# [Problem to solve]
Whatever the records say, repeat them exactly as given.

★ ★ ★ ★ ★

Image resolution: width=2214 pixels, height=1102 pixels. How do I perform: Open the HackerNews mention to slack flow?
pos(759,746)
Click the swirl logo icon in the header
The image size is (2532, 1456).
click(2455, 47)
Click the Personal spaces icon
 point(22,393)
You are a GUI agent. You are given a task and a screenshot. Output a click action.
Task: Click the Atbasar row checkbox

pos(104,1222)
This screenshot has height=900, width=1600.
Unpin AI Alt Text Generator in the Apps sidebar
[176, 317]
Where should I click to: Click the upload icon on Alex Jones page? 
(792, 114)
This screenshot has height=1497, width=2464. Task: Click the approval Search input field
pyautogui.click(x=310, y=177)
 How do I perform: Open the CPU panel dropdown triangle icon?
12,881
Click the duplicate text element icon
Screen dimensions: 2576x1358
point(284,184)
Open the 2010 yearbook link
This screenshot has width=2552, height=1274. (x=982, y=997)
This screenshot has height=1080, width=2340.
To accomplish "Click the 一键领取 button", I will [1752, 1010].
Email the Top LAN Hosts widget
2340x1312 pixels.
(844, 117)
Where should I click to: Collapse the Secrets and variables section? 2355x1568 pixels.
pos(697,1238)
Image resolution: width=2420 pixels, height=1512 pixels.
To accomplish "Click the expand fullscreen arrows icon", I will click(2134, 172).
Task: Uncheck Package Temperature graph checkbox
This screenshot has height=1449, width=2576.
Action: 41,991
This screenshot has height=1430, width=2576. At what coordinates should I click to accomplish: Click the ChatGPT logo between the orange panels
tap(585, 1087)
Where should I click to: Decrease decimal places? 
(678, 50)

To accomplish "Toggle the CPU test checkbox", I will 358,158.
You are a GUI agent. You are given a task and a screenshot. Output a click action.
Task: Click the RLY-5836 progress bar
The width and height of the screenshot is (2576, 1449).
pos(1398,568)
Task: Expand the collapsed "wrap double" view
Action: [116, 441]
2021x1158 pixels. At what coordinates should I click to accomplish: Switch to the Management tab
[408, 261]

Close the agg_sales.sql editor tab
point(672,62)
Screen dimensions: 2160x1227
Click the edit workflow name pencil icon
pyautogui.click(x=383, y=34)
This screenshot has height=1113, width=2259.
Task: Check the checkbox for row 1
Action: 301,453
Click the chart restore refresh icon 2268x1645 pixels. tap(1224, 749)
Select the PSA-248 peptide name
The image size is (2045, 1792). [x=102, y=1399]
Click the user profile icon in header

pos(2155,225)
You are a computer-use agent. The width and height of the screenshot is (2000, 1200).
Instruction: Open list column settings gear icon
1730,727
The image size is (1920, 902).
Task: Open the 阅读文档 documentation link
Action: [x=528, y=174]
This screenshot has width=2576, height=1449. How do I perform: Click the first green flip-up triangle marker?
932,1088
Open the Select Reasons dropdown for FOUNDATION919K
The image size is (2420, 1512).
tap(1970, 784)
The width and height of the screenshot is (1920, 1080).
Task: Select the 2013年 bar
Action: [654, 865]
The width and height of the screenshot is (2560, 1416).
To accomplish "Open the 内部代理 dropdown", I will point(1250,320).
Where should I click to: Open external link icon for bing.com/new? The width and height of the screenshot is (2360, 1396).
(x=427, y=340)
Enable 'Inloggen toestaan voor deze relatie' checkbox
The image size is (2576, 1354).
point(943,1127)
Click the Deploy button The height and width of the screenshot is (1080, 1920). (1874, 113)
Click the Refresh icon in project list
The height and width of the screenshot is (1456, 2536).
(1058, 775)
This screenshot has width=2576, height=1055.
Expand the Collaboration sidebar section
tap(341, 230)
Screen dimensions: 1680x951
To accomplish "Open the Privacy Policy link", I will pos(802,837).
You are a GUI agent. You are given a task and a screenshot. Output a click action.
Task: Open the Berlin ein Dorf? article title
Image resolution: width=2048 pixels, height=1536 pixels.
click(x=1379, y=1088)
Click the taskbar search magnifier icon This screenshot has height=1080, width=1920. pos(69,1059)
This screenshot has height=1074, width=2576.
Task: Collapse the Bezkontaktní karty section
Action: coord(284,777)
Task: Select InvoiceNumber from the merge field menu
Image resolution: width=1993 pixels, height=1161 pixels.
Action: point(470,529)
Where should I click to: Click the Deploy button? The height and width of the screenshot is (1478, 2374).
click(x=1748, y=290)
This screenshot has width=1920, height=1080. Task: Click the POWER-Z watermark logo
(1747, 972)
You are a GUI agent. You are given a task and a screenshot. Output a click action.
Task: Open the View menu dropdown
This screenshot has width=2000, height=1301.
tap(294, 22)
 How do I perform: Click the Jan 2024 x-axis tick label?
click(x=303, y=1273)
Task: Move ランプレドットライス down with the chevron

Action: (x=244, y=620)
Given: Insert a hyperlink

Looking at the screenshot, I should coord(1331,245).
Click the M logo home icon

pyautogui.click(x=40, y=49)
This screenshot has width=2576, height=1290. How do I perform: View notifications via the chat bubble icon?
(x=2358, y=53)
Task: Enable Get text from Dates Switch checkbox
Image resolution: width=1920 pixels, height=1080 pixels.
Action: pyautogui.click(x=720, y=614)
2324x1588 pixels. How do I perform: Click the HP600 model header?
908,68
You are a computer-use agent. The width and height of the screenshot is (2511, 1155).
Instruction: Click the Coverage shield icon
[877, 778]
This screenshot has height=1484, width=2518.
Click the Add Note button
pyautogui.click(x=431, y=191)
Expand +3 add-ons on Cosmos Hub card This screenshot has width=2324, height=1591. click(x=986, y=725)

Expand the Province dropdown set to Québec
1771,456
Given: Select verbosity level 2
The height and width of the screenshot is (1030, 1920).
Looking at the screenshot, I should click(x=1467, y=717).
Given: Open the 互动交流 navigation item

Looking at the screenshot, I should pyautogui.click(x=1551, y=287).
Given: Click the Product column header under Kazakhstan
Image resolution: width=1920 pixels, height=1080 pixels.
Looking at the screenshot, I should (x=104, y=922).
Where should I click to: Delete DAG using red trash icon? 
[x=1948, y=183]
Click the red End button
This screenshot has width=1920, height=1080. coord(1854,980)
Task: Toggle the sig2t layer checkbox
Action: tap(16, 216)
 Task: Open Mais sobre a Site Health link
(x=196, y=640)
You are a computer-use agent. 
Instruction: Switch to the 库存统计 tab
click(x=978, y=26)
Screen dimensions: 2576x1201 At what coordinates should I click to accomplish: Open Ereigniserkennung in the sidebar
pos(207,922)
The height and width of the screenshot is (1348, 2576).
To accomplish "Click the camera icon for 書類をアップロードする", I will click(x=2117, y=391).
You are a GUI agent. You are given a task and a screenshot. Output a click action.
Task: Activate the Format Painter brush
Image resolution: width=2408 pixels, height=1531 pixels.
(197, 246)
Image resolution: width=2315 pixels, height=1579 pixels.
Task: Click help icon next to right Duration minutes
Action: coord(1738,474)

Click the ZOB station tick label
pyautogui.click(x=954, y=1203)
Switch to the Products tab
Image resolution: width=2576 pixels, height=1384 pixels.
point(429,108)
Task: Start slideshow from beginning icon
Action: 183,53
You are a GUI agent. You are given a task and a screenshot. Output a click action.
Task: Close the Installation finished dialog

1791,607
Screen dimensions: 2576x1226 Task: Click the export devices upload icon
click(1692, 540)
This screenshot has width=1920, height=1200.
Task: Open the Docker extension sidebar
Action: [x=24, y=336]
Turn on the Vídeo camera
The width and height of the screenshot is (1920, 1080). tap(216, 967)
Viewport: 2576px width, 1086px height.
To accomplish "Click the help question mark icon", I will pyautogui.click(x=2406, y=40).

★ ★ ★ ★ ★

# [Answer to this problem]
Image resolution: width=2214 pixels, height=1102 pixels. How do I perform: Open the HackerNews mention to slack flow?
pos(759,746)
Click the swirl logo icon in the header
The image size is (2532, 1456).
click(2455, 47)
Click the Personal spaces icon
 point(22,393)
You are a GUI agent. You are given a task and a screenshot. Output a click action.
Task: Click the Atbasar row checkbox

pos(104,1222)
This screenshot has height=900, width=1600.
Unpin AI Alt Text Generator in the Apps sidebar
[176, 317]
Where should I click to: Click the upload icon on Alex Jones page? 
(792, 114)
This screenshot has height=1497, width=2464. Task: Click the approval Search input field
pyautogui.click(x=310, y=177)
 How do I perform: Open the CPU panel dropdown triangle icon?
12,881
Click the duplicate text element icon
Screen dimensions: 2576x1358
point(284,184)
Open the 2010 yearbook link
This screenshot has width=2552, height=1274. (x=982, y=997)
This screenshot has height=1080, width=2340.
To accomplish "Click the 一键领取 button", I will [1752, 1010].
Email the Top LAN Hosts widget
2340x1312 pixels.
(844, 117)
Where should I click to: Collapse the Secrets and variables section? 2355x1568 pixels.
pos(697,1238)
Image resolution: width=2420 pixels, height=1512 pixels.
To accomplish "Click the expand fullscreen arrows icon", I will click(2134, 172).
Task: Uncheck Package Temperature graph checkbox
This screenshot has height=1449, width=2576.
Action: 41,991
This screenshot has height=1430, width=2576. At what coordinates should I click to accomplish: Click the ChatGPT logo between the orange panels
tap(585, 1087)
Where should I click to: Decrease decimal places? 
(678, 50)

To accomplish "Toggle the CPU test checkbox", I will 358,158.
You are a GUI agent. You are given a task and a screenshot. Output a click action.
Task: Click the RLY-5836 progress bar
The width and height of the screenshot is (2576, 1449).
pos(1398,568)
Task: Expand the collapsed "wrap double" view
Action: [116, 441]
2021x1158 pixels. At what coordinates should I click to accomplish: Switch to the Management tab
[408, 261]

Close the agg_sales.sql editor tab
point(672,62)
Screen dimensions: 2160x1227
Click the edit workflow name pencil icon
pyautogui.click(x=383, y=34)
This screenshot has height=1113, width=2259.
Task: Check the checkbox for row 1
Action: 301,453
Click the chart restore refresh icon 2268x1645 pixels. tap(1224, 749)
Select the PSA-248 peptide name
The image size is (2045, 1792). [x=102, y=1399]
Click the user profile icon in header

pos(2155,225)
You are a computer-use agent. The width and height of the screenshot is (2000, 1200).
Instruction: Open list column settings gear icon
1730,727
The image size is (1920, 902).
Task: Open the 阅读文档 documentation link
Action: [x=528, y=174]
This screenshot has width=2576, height=1449. How do I perform: Click the first green flip-up triangle marker?
932,1088
Open the Select Reasons dropdown for FOUNDATION919K
The image size is (2420, 1512).
tap(1970, 784)
The width and height of the screenshot is (1920, 1080).
Task: Select the 2013年 bar
Action: [654, 865]
The width and height of the screenshot is (2560, 1416).
To accomplish "Open the 内部代理 dropdown", I will point(1250,320).
Where should I click to: Open external link icon for bing.com/new? The width and height of the screenshot is (2360, 1396).
(x=427, y=340)
Enable 'Inloggen toestaan voor deze relatie' checkbox
The image size is (2576, 1354).
point(943,1127)
Click the Deploy button The height and width of the screenshot is (1080, 1920). (1874, 113)
Click the Refresh icon in project list
The height and width of the screenshot is (1456, 2536).
(1058, 775)
This screenshot has width=2576, height=1055.
Expand the Collaboration sidebar section
tap(341, 230)
Screen dimensions: 1680x951
To accomplish "Open the Privacy Policy link", I will pos(802,837).
You are a GUI agent. You are given a task and a screenshot. Output a click action.
Task: Open the Berlin ein Dorf? article title
Image resolution: width=2048 pixels, height=1536 pixels.
click(x=1379, y=1088)
Click the taskbar search magnifier icon This screenshot has height=1080, width=1920. pos(69,1059)
This screenshot has height=1074, width=2576.
Task: Collapse the Bezkontaktní karty section
Action: coord(284,777)
Task: Select InvoiceNumber from the merge field menu
Image resolution: width=1993 pixels, height=1161 pixels.
Action: point(470,529)
Where should I click to: Click the Deploy button? The height and width of the screenshot is (1478, 2374).
click(x=1748, y=290)
This screenshot has width=1920, height=1080. Task: Click the POWER-Z watermark logo
(1747, 972)
You are a GUI agent. You are given a task and a screenshot. Output a click action.
Task: Open the View menu dropdown
This screenshot has width=2000, height=1301.
tap(294, 22)
 How do I perform: Click the Jan 2024 x-axis tick label?
click(x=303, y=1273)
Task: Move ランプレドットライス down with the chevron

Action: (x=244, y=620)
Given: Insert a hyperlink

Looking at the screenshot, I should coord(1331,245).
Click the M logo home icon

pyautogui.click(x=40, y=49)
This screenshot has width=2576, height=1290. How do I perform: View notifications via the chat bubble icon?
(x=2358, y=53)
Task: Enable Get text from Dates Switch checkbox
Image resolution: width=1920 pixels, height=1080 pixels.
Action: pyautogui.click(x=720, y=614)
2324x1588 pixels. How do I perform: Click the HP600 model header?
908,68
You are a computer-use agent. The width and height of the screenshot is (2511, 1155).
Instruction: Click the Coverage shield icon
[877, 778]
This screenshot has height=1484, width=2518.
Click the Add Note button
pyautogui.click(x=431, y=191)
Expand +3 add-ons on Cosmos Hub card This screenshot has width=2324, height=1591. click(x=986, y=725)

Expand the Province dropdown set to Québec
1771,456
Given: Select verbosity level 2
The height and width of the screenshot is (1030, 1920).
Looking at the screenshot, I should click(x=1467, y=717).
Given: Open the 互动交流 navigation item

Looking at the screenshot, I should pyautogui.click(x=1551, y=287).
Given: Click the Product column header under Kazakhstan
Image resolution: width=1920 pixels, height=1080 pixels.
Looking at the screenshot, I should (x=104, y=922).
Where should I click to: Delete DAG using red trash icon? 
[x=1948, y=183]
Click the red End button
This screenshot has width=1920, height=1080. coord(1854,980)
Task: Toggle the sig2t layer checkbox
Action: tap(16, 216)
 Task: Open Mais sobre a Site Health link
(x=196, y=640)
You are a computer-use agent. 
Instruction: Switch to the 库存统计 tab
click(x=978, y=26)
Screen dimensions: 2576x1201 At what coordinates should I click to accomplish: Open Ereigniserkennung in the sidebar
pos(207,922)
The height and width of the screenshot is (1348, 2576).
To accomplish "Click the camera icon for 書類をアップロードする", I will click(x=2117, y=391).
You are a GUI agent. You are given a task and a screenshot. Output a click action.
Task: Activate the Format Painter brush
Image resolution: width=2408 pixels, height=1531 pixels.
(197, 246)
Image resolution: width=2315 pixels, height=1579 pixels.
Task: Click help icon next to right Duration minutes
Action: coord(1738,474)

Click the ZOB station tick label
pyautogui.click(x=954, y=1203)
Switch to the Products tab
Image resolution: width=2576 pixels, height=1384 pixels.
point(429,108)
Task: Start slideshow from beginning icon
Action: 183,53
You are a GUI agent. You are given a task and a screenshot. Output a click action.
Task: Close the Installation finished dialog

1791,607
Screen dimensions: 2576x1226 Task: Click the export devices upload icon
click(1692, 540)
This screenshot has width=1920, height=1200.
Task: Open the Docker extension sidebar
Action: [x=24, y=336]
Turn on the Vídeo camera
The width and height of the screenshot is (1920, 1080). tap(216, 967)
Viewport: 2576px width, 1086px height.
To accomplish "Click the help question mark icon", I will pyautogui.click(x=2406, y=40).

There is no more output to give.